CHICAGO-Meckler Bulger Tilson Marick & Pearson LLP has extended its lease at the 541,000-square-foot 123 N. Wacker through 2020. The recent lease restructuring downsized the national law firm from the 68,000 square feet it previously occupied into 57,000 square feet. The renewal also extended the firm’s lease term at the 30-story office building by seven years from a 2013 to 2020 expiration.

“They actually started looking in the market originally because they were intrigued by some of the new buildings going up, so we started the process of looking at new buildings,” says the firm’s real estate advisor, Lisa Davidson, executive managing director of Studley. “Once that got scratched because of everything that has happened out there, including the economy going by the wayside, the firm took a breather.
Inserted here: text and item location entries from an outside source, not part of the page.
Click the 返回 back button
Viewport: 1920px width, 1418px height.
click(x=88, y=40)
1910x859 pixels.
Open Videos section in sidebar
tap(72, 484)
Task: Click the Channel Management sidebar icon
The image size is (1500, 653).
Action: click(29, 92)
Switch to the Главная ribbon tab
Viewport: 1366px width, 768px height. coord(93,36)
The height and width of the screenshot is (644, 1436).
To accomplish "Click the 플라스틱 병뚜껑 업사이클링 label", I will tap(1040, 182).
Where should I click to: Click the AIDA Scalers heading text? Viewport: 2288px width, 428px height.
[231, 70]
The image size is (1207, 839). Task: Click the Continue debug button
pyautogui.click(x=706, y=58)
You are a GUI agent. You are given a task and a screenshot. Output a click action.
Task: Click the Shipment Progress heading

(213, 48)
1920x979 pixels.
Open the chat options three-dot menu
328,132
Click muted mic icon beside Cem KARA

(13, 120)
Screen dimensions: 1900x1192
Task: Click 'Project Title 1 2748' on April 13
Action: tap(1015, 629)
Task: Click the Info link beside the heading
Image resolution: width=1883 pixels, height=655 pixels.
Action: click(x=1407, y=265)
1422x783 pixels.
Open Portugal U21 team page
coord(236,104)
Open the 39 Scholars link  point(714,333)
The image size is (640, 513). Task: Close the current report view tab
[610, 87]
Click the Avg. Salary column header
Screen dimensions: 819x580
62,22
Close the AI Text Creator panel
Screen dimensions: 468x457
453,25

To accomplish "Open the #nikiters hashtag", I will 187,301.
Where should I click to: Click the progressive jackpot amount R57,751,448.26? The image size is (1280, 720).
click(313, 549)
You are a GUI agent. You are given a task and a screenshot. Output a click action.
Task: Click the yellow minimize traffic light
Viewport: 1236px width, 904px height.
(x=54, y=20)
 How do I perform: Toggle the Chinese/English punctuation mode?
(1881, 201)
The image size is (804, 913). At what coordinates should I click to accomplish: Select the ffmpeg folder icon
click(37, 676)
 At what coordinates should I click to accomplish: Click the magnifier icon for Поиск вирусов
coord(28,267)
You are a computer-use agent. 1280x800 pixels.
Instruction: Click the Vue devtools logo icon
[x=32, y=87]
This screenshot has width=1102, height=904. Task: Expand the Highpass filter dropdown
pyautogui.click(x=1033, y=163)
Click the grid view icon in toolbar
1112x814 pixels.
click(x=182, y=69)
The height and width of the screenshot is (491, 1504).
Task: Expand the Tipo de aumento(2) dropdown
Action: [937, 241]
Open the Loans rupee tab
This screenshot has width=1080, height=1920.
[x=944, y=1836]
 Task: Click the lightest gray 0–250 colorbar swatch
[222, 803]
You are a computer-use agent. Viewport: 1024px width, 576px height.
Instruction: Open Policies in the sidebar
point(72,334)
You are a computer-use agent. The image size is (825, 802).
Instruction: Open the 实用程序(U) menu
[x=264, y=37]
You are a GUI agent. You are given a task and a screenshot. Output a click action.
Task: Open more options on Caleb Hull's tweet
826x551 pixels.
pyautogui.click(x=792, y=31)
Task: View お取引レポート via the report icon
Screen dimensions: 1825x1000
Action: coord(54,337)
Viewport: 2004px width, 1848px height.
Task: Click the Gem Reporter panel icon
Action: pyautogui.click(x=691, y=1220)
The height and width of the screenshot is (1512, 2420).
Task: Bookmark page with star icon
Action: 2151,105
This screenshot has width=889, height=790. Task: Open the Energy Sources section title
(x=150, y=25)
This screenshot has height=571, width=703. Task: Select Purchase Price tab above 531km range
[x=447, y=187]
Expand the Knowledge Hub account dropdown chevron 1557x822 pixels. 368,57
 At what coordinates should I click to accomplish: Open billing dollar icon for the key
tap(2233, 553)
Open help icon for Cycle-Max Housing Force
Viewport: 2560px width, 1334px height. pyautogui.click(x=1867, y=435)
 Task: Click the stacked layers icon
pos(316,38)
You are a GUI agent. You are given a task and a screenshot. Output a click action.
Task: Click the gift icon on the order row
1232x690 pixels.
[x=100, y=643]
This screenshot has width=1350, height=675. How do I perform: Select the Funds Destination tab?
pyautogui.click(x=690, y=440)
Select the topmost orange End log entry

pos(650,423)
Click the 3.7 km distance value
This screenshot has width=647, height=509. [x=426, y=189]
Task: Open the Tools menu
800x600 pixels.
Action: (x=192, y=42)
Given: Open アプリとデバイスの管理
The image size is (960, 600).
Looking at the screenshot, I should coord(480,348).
They took it as an opportunity to reevaluate their needs and one of the things they learned is that there were things they no longer needed and certain standards they could change.”

Included in the 11,000 square feet the firm gave back was space for its law library and and some accounting functions. The firm gave back the half of the 15th floor it previously leased, but maintained its occupancy of the entirety of the 16th, 17th and 18th floors. The firm has operated its office out of the building since 2001.

“They reorganized their space so they could fit everything on the remaining three floors that they have,” Davidson tells GlobeSt.com. “It was an opportunity by staying for them to save money now by getting the landlord to take back the space four years early. Of course most firms are doing that these days and looking at how they can reduce their costs.”

While Davidson represented the firm in the deal, building owner Triple Net Properties was represented by Mark Parrish of Grubb & Ellis. Asking lease rates at the building range from $18 to $22 per square foot net. The property is located in Chicago’s West Loop submarket, where overall occupancy is near 86% and average asking lease rates around $35 per square foot gross, according to CB Richard Ellis’ mid-year CBD office market report.

“Overall, the entire market is very soft right now and favorable for tenants,” Davidson says. “The West Loop actually tends to be doing the best because it’s closest to the trains. The Central and East Loop are faring worse than average, and the West Loop continues to be the strongest of all the submarkets.”